Avant la réforme, les apprentis bénéficiaient de la part des Régions d’une aide dite THR, transport, hébergement, restauration, d’une aide pour l’équipement professionnel, ainsi que souvent d’une aide à la mobilité internationale et d’un fond social pour les plus démunis. Depuis la réforme, les OPCO ont repris ces aides, mais ils n’ont pas l’obligation de verser une aide-transport, le Gouvernement souhaitant que les régions continuent cet aspect. Sur les deux autres volets des montants, plus qualifiés de maximum, ont été définis par décret : 3€ par repas et 6€ par nuitée. Les OPCO décident des conditions d’attribution et peuvent voter beaucoup moins. De plus les crédits sont donnés aux CFA et non directement aux jeunes comme auparavant, et seulement à ceux qui prouvent des dépenses. Pour les CFA qui ne disposent ni de cantine ni d’internat, ce qui est fréquent, c’est la double peine pour les apprentis. En fonction des OPCO, beaucoup de CFA se plaignent. Et du coup, des jeunes de la même classe dépendant de deux OPCO différents peuvent ne pas bénéficier des mêmes aides.
Quid de l’égalité à situation identique ?
Il en va de même pour l’aide aux équipements, y compris informatiques qui deviennent essentiels dans la période. C’est à la discrétion des OPCO avec une aide maximum de 500 € à acheter directement par les CFA. Si le CFA ne veut pas s’en occuper, il n’y a pas d’aide. Du temps des Régions avec les cartes d’achat données aux apprentis, ça marchait beaucoup mieux.

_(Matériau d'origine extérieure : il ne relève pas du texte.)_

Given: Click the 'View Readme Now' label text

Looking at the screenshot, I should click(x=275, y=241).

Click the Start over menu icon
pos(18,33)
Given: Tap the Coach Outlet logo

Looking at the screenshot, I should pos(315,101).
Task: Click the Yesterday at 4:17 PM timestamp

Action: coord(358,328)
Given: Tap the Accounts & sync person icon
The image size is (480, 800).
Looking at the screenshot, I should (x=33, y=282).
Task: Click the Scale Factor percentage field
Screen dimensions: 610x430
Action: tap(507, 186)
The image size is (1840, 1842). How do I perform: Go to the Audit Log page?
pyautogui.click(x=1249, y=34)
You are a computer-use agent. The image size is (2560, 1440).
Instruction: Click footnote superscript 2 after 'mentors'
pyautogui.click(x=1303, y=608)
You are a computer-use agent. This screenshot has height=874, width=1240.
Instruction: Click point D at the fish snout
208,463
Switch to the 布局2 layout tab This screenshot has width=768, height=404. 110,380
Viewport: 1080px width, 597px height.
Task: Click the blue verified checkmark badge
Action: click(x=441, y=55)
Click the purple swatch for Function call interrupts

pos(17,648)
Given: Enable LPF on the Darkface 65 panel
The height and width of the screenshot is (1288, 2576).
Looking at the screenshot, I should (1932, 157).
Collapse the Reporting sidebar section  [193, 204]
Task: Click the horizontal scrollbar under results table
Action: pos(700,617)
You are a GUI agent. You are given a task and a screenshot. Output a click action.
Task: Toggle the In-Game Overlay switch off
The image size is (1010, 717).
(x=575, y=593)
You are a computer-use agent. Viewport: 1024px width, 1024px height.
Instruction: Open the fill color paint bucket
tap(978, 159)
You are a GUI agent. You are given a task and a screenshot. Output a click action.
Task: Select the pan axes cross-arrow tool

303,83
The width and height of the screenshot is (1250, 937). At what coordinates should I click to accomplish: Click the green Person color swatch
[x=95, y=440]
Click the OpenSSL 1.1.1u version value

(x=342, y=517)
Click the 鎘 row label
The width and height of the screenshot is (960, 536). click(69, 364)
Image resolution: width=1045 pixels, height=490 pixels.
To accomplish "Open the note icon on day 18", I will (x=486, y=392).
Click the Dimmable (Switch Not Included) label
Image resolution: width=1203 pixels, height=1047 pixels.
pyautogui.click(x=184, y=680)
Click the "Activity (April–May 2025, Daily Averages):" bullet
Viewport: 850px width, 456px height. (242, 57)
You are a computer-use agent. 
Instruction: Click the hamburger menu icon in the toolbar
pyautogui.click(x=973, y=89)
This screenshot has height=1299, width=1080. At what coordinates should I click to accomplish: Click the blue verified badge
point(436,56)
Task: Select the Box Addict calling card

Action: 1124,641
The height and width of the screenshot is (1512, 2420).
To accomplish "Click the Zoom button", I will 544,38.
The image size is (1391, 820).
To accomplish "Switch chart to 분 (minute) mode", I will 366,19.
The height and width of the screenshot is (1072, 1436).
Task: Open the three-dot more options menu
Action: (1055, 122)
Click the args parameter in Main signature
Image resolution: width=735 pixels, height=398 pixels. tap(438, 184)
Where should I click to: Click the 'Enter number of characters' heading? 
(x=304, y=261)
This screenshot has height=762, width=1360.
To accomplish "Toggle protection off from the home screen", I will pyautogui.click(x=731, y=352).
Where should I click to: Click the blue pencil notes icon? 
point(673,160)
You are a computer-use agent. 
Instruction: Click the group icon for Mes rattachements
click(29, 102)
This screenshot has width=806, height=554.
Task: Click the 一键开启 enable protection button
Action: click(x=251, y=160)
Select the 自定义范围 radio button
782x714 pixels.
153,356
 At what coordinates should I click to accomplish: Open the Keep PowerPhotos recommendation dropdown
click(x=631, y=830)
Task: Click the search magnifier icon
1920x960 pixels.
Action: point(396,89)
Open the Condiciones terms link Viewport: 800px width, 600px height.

Les fonds sociaux n’existent plus, alors que par exemple les Hauts-de-France provisionnaient 500 000 € utilisés à 90 % et bénéficiant à 1 000 apprentis.
Est-ce que cela peut évoluer ?
Nous sommes en discussion avec le cabinet de la ministre par exemple pour donner des tickets-restaurant lorsqu’il n’y a pas de cantine dans le CFA. Pour le fond social, il envisage de passer par le CNOUS (centre national des œuvres universitaires et scolaires) avec un abondement du ministère du Travail. Mais les négociations sont lentes, seulement 15 minutes au téléphone depuis le Gouvernement Castex. Les échanges étaient réguliers et constructifs avec les équipes de Muriel Pénicaud.
Autrefois les Régions attribuaient aussi des aides au permis de conduire, essentiel pour trouver du travail. Il y a du retard sur ce sujet aussi. Uniquement pour les majeurs et cela passe encore par les CFA. Il est envisagé de les transformer en aide à la mobilité pour bénéficier de tous les modes de transport individuel ou collectif. Certaines OPCO peuvent aussi créer d’autres aides, mais nous n’arrivons pas à avoir l’information. Certaines Régions envisagent aussi de prendre des initiatives lorsqu’on saura exactement ce que font les OPCO.
Et dans la fonction publique, que se passe-t-il ?
On avait assisté à un développement de l’apprentissage dans la fonction publique, tout particulièrement dans les collectivités locales. Dans beaucoup de régions, la formation ne coûtait rien au CFA, car prise en charge. Mais depuis la réforme, la fonction publique ne disposant pas d’opérateur de compétence, plus personne ne finance. Il a été décidé que le CNFPT, l’organisme de financement de la formation continue pour les collectivités locales, allait prendre en charge 50 % du coût de formation…à budget constant ! Dans le public, on a assisté en 2019 à une baisse du nombre d’apprentis. On aurait aimé que l’État aussi fasse un effort comme il le demande au secteur privé.
Une dernière réflexion ?
Je voudrais attirer l’attention sur des dérives : avec le développement de l’apprentissage dans des écoles supérieures privées, on assiste à la tentation de faire payer directement aux jeunes des frais d’inscription ou de scolarité qui peuvent s’élever à plus de 1 000 € quand le jeune n’a pas d’entreprise, alors que le contrat d’apprentissage avec l’OPCO est censé couvrir tous les frais.
Réforme et crise sanitaire, pour ces deux raisons la situation des apprentis est donc particulièrement mouvante. Elle demanderait une forte concertation de tous les acteurs que la situation sanitaire, et peut-être aussi la hiérarchie des priorités politiques, tant au niveau de l’État que des branches professionnelle, ne facilitent pas vraiment.